**Document excerpt**
The eighth season of Indonesian Idol, also known as Indonesian Idol 2014: A Decade of Dreams, premiered on RCTI on December 27, 2013. Anang Hermansyah and Ahmad Dhani returned as the judges. Agnes Monica was replaced by Tantri of Kotak, and Titi DJ, who returned to the show for her sixth season after her absence in season 6 and 7. Raisa and Indra Lesmana replace Titi and Anang during the Yogyakarta auditions. Later during the Spectacular weeks, Raisa replaced Titi during the Top 9 performances and Tantri during the Top 5. Indra replaced Tantri during the Top 8 performances. Daniel Mananta returns as the host.

The season was the sixth to have four judges, after the first five seasons.

Judges
In September 2013, it was confirmed that Ahmad Dhani and Anang Hermansyah would return as the judges for another season, but was reported that Agnes Monica would not return as the judge for this season. In November 2013, the source wrote that Titi DJ signed a deal to join the panel as the third judge. On December 18, 2013, Tantri and Titi were officially announced as judges for this season. Titi is the first Indonesian Idol 2014  judge to return after being absent in Season 6 and 7.

Regional auditions
In an attempt to refresh the show's audition process, new ways to audition were announced. First is the "Audition Bus Tour", a seven town nationwide tour that will give hopefuls who couldn't make it to one of the large audition cities a chance to try out. The cities are Jember, Malang, Madiun, Solo, Purwokerto, Cirebon and Sukabumi. Idol is also starting the "I Want You" program, which will let friends and family of individuals they think could be the next Indonesian Idol nominate said person in secret by filling out an online form and existing video or URL of their nominee—they must be singing solo and a capella. The chosen auditions will then be surprised on location by a film crew and given an opportunity to advance to the next round. Others way are "Idol Dream Box" and "Daniel's Choice". Finally, online auditions for season 8 were open from November 22–26, 2013. Closed auditions was held in Balikpapan, Ambon, Padang and Makassar. Open auditions took place in the following cities:

Elimination round
Held at the 4th Studio of RCTI for the second straight year, the first day of the elimination round featured the 97 contestants from the auditions round singing solo a cappella. 41 contestants advanced. The next round required the contestants to split up into 10 groups and perform. 27 of them advanced to the finals of the elimination round requiring a solo performance with a full band. 15 of them made it to the Top 15 show where the judges take contestants one by one and tell them if they made the final 15.

Semi-finals

Top 15 show
The Top 15 Show was aired LIVE on 14 February at 8:00 pm. Due to the flight problem, Anang couldn't attend the show, so he was replaced by Bebi Romeo. The contestants perform songs of their choice (there was no particular theme). 7 contestants who got the most vote would advance automatically, while the judges would decide the contestants who they wanted to advance (Anang revealed his decision via Skype). The remaining 4 got a chance to sing once more, and the public would vote again. At first, it was revealed that only one would move on. There were fifteen semifinalists, ten females and five males. Below are the contestants listed in their performance order.

**Tasks and exercises**
1: Answer these questions using the Indonesian Idol season 8 text, one answer per line and marked the same way.
(a) On which network did the season premiere?
(b) How many contestants advanced after the first day of the elimination round?
(c) Who replaced Anang at the Top 15 Show?
2: Repeat word for word the portion of the Indonesian Idol season 8 text that begins at the words "The eighth season" and stops after "first five seasons.".
3: Summarize the Indonesian Idol season 8 text in two sentences.

**Material provided**
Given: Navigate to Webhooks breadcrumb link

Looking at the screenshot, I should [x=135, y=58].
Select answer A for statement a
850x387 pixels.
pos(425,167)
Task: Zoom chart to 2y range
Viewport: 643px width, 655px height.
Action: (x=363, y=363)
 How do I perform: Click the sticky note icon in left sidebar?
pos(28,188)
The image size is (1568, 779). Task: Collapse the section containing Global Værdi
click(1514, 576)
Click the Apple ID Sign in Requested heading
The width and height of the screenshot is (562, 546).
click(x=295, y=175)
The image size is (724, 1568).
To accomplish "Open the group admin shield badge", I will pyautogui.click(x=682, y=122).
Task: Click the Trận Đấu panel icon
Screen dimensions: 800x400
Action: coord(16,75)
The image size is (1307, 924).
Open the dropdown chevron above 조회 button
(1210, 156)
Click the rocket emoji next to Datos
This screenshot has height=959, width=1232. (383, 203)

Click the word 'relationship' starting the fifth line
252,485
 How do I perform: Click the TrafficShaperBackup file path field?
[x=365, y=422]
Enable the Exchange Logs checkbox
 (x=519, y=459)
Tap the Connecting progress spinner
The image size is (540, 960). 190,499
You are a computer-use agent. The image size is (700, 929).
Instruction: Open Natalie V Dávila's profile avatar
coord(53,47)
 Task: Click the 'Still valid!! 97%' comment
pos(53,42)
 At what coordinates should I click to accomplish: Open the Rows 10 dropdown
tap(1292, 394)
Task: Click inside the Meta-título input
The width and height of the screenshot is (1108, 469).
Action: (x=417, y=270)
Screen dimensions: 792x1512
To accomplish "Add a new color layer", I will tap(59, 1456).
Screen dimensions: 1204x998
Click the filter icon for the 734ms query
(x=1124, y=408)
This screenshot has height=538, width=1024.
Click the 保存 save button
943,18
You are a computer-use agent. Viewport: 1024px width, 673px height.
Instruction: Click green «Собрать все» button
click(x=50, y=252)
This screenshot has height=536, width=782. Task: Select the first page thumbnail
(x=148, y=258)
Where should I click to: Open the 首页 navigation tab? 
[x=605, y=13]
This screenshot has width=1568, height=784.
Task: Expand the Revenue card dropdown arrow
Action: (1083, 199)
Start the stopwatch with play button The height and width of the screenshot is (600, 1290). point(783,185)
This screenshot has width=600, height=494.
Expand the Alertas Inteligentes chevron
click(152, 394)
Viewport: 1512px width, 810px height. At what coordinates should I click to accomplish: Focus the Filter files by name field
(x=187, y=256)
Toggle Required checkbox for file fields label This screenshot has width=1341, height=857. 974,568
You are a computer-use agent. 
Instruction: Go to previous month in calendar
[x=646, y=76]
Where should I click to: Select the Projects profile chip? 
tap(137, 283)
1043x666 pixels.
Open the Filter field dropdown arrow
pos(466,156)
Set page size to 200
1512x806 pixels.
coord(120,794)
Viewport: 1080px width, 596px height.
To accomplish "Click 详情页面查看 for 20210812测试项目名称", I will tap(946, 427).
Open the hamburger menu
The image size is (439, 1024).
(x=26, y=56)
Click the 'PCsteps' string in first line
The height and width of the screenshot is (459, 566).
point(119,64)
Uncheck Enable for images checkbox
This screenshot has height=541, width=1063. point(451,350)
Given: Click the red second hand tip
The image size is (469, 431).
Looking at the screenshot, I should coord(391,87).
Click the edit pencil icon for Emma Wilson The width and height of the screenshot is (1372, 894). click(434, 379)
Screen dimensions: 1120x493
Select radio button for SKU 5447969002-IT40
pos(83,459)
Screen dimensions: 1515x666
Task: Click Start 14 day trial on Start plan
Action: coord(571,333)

**Answer set**
1:
(a) RCTI
(b) 41
(c) Bebi Romeo

2:
The eighth season of Indonesian Idol, also known as Indonesian Idol 2014: A Decade of Dreams, premiered on RCTI on December 27, 2013. Anang Hermansyah and Ahmad Dhani returned as the judges. Agnes Monica was replaced by Tantri of Kotak, and Titi DJ, who returned to the show for her sixth season after her absence in season 6 and 7. Raisa and Indra Lesmana replace Titi and Anang during the Yogyakarta auditions. Later during the Spectacular weeks, Raisa replaced Titi during the Top 9 performances and Tantri during the Top 5. Indra replaced Tantri during the Top 8 performances. Daniel Mananta returns as the host.

The season was the sixth to have four judges, after the first five seasons.

3: The eighth season of Indonesian Idol premiered on RCTI on December 27, 2013, with Anang Hermansyah and Ahmad Dhani returning as judges, Tantri and Titi DJ announced as the other judges, and Daniel Mananta returning as host. New ways to audition were introduced, including the "Audition Bus Tour" and the "I Want You" program, and after the elimination round 15 contestants made it to the Top 15 Show, which aired live on 14 February.